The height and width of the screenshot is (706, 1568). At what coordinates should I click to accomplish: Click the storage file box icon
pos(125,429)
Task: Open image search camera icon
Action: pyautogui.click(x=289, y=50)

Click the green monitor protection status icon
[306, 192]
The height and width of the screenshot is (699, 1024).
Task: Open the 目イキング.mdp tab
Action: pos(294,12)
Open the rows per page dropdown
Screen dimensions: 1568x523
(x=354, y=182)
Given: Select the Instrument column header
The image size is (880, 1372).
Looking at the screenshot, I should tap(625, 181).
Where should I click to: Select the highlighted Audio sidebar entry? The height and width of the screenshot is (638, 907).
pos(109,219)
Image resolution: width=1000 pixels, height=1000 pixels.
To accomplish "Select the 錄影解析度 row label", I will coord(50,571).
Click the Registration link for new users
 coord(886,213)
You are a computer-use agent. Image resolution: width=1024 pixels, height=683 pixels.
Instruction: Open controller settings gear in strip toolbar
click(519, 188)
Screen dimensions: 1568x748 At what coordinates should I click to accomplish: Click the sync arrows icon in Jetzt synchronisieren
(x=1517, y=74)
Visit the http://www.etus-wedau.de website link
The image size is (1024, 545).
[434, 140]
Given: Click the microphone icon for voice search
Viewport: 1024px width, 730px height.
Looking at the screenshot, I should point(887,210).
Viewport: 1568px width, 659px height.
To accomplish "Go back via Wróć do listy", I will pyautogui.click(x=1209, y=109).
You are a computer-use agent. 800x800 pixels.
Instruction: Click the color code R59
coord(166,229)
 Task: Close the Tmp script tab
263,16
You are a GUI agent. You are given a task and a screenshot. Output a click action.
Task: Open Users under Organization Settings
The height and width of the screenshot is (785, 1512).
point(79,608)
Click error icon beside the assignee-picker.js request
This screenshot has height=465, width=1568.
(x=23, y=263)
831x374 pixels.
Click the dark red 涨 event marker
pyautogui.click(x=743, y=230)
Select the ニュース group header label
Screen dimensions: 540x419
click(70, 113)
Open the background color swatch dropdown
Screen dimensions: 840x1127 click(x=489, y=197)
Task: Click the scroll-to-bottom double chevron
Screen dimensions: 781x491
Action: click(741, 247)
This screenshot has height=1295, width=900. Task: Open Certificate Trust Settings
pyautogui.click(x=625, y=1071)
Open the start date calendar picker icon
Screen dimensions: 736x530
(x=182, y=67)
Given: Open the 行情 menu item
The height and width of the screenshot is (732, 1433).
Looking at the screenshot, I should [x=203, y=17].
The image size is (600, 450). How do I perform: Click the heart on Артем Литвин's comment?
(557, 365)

## Problem to work on
Give back the complete data exactly as supplied.

## Written reply
The height and width of the screenshot is (706, 1568). At what coordinates should I click to accomplish: Click the storage file box icon
pos(125,429)
Task: Open image search camera icon
Action: pyautogui.click(x=289, y=50)

Click the green monitor protection status icon
[306, 192]
The height and width of the screenshot is (699, 1024).
Task: Open the 目イキング.mdp tab
Action: pos(294,12)
Open the rows per page dropdown
Screen dimensions: 1568x523
(x=354, y=182)
Given: Select the Instrument column header
The image size is (880, 1372).
Looking at the screenshot, I should tap(625, 181).
Where should I click to: Select the highlighted Audio sidebar entry? The height and width of the screenshot is (638, 907).
pos(109,219)
Image resolution: width=1000 pixels, height=1000 pixels.
To accomplish "Select the 錄影解析度 row label", I will coord(50,571).
Click the Registration link for new users
 coord(886,213)
You are a computer-use agent. Image resolution: width=1024 pixels, height=683 pixels.
Instruction: Open controller settings gear in strip toolbar
click(519, 188)
Screen dimensions: 1568x748 At what coordinates should I click to accomplish: Click the sync arrows icon in Jetzt synchronisieren
(x=1517, y=74)
Visit the http://www.etus-wedau.de website link
The image size is (1024, 545).
[434, 140]
Given: Click the microphone icon for voice search
Viewport: 1024px width, 730px height.
Looking at the screenshot, I should point(887,210).
Viewport: 1568px width, 659px height.
To accomplish "Go back via Wróć do listy", I will pyautogui.click(x=1209, y=109).
You are a computer-use agent. 800x800 pixels.
Instruction: Click the color code R59
coord(166,229)
 Task: Close the Tmp script tab
263,16
You are a GUI agent. You are given a task and a screenshot. Output a click action.
Task: Open Users under Organization Settings
The height and width of the screenshot is (785, 1512).
point(79,608)
Click error icon beside the assignee-picker.js request
This screenshot has height=465, width=1568.
(x=23, y=263)
831x374 pixels.
Click the dark red 涨 event marker
pyautogui.click(x=743, y=230)
Select the ニュース group header label
Screen dimensions: 540x419
click(70, 113)
Open the background color swatch dropdown
Screen dimensions: 840x1127 click(x=489, y=197)
Task: Click the scroll-to-bottom double chevron
Screen dimensions: 781x491
Action: click(741, 247)
This screenshot has height=1295, width=900. Task: Open Certificate Trust Settings
pyautogui.click(x=625, y=1071)
Open the start date calendar picker icon
Screen dimensions: 736x530
(x=182, y=67)
Given: Open the 行情 menu item
The height and width of the screenshot is (732, 1433).
Looking at the screenshot, I should [x=203, y=17].
The image size is (600, 450). How do I perform: Click the heart on Артем Литвин's comment?
(557, 365)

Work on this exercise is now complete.